Là-bas. Là-bas, il y avait un beau pays qui s’appelait la Syrie. Samar Yazbek y est née en 1970 dans la ville de Jableh mais elle a dû le quitter en juin 2011. Elle a dû s’exiler.
Loin de son pays et de son peuple, elle s’est sentie déracinée, inutile, comme morte. Alors, elle a préféré y retourner, risquer sa vie pour témoigner, dire au monde ce qu’elle a vu, entendu, senti. Lorsqu’elle a pris son crayon, elle s’est dit que les mots ne seraient pas à la hauteur, qu’ils ne pourraient en aucun cas traduire l’horreur absolue : « Évoquer ce qui se passait semblait absurde et frivole. Mes doigts se paralysaient, mon esprit se figeait. Ce blocage, cette paralysie, m’empêchait de reprendre mes notes, de plonger dans mes entretiens. Impossible de me débarrasser de ce sentiment de futilité. L’énormité de l’injustice, les massacres quotidiens m’avaient laissée sans voix.

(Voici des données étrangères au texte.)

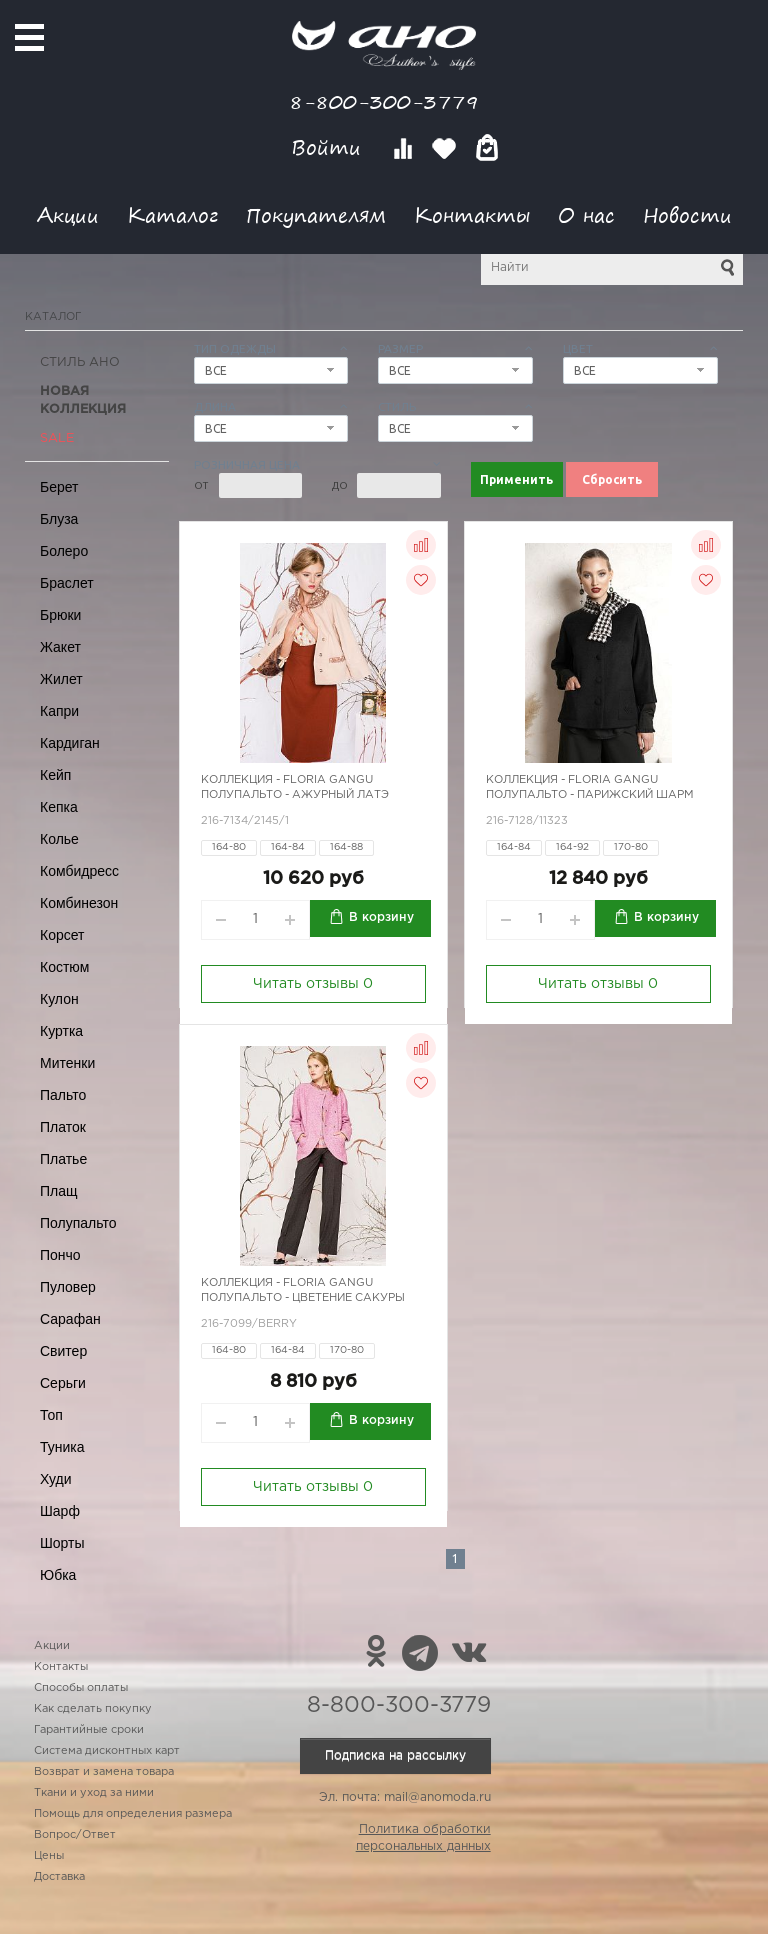  What do you see at coordinates (81, 1688) in the screenshot?
I see `Способы оплаты` at bounding box center [81, 1688].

Je crus qu’il me faudrait une éternité pour retrouver ma capacité à écrire. »
Samar retourne clandestinement trois fois en Syrie en passant sous les barbelés de la frontière turque : en août 2012, février 2013, juillet-août 2013.
J’ai une admiration absolue pour cette femme qui repart sans cesse, risque à tout moment de mourir, en a parfaitement conscience mais repart quand même car elle a l’intime conviction que son rôle, sa mission est d’être là-bas, parmi les combattants, parmi les Syriens afin de les aider à faire face en mettant en place des projets humanitaires et en prenant des notes, comme un greffier de la guerre, pour dire au monde ce qu’elle a vu, ce qu’on lui a raconté. Elle a promis de dire, elle le fera. Le monde entier connaîtra la tragédie syrienne.
Au départ, au mois de mars 2011, éclate une révolte populaire pacifique, un souffle démocratique s’empare du pays : « Nous étions convaincus de pouvoir faire tomber le régime grâce aux grèves et aux manifestations. Nous n’avions pas prévu la suite des événements… et nous avons pris les armes. » expliquera Raed. Puis, c’est l’engrenage, la lutte de ce qui deviendra l’Armée Syrienne Libre contre les troupes de Bachar al-Assad et les groupes djihadistes extrémistes qui en profitent pour occuper le territoire. Un conflit compliqué qui se transforme vite en guerre religieuse, une espèce de monstre incontrôlable à deux têtes. Et au fond, le sentiment terrible d’une révolution volée, détournée, détruite, confisquée. Un rêve avorté.
Pour des civils peu armés, la tâche est insurmontable.
Alors, le quotidien devient vite un enfer : pénurie alimentaire, coupure d’eau, d’électricité, absence de médicaments, de médecins, pillages, bombardements à répétition, enlèvements, tortures, blessés et morts en grand nombre. Vivre caché. Un enfer sans fond, un trou noir proche de la mort. L’insoutenable. « Comment vais-je pouvoir écrire toute cette dévastation ? » se demande Samar. « Lire que des barils d’explosifs et des obus sont tombés pendant dix jours sans interruption dans la ville où vous avez vécu n’a rien à voir avec la vraie vie sous les bombardements. Depuis un an, Saraqeb est pilonnée tous les jours. Voir les cadavres amoncelés sous les décombres, ce n’est pas les toucher. L’odeur de la terre après l’explosion d’une bombe à fragmentation ne se transmet pas par le biais des photos et des vidéos diffusées par les militants qui sont en vie et capturent les événements par l’image. Où est la puanteur ? La panique dans les yeux des mères ? Ce bref moment de silence et de choc après chaque déflagration ? »
Et malgré les bombes qui tombent, Samar se déplace, interroge les gens sans cesse, sans relâche, bravant la mort qui la guette à chaque coin de rue.
Elle donne la parole à ceux qui n’ont pas de voix, elle se fait la voix des autres, de ceux qui sont restés là-bas, vivants ou morts, de ceux dont on ne parle pas, refusant par là même de les laisser tomber dans l’oubli.
Dans la terre rouge et brûlante de Syrie, entre un olivier un peu tordu et un vieux cyprès, le texte de Samar Yazbek est la petite fleur jaune qui pousse parmi les ruines et la rocaille.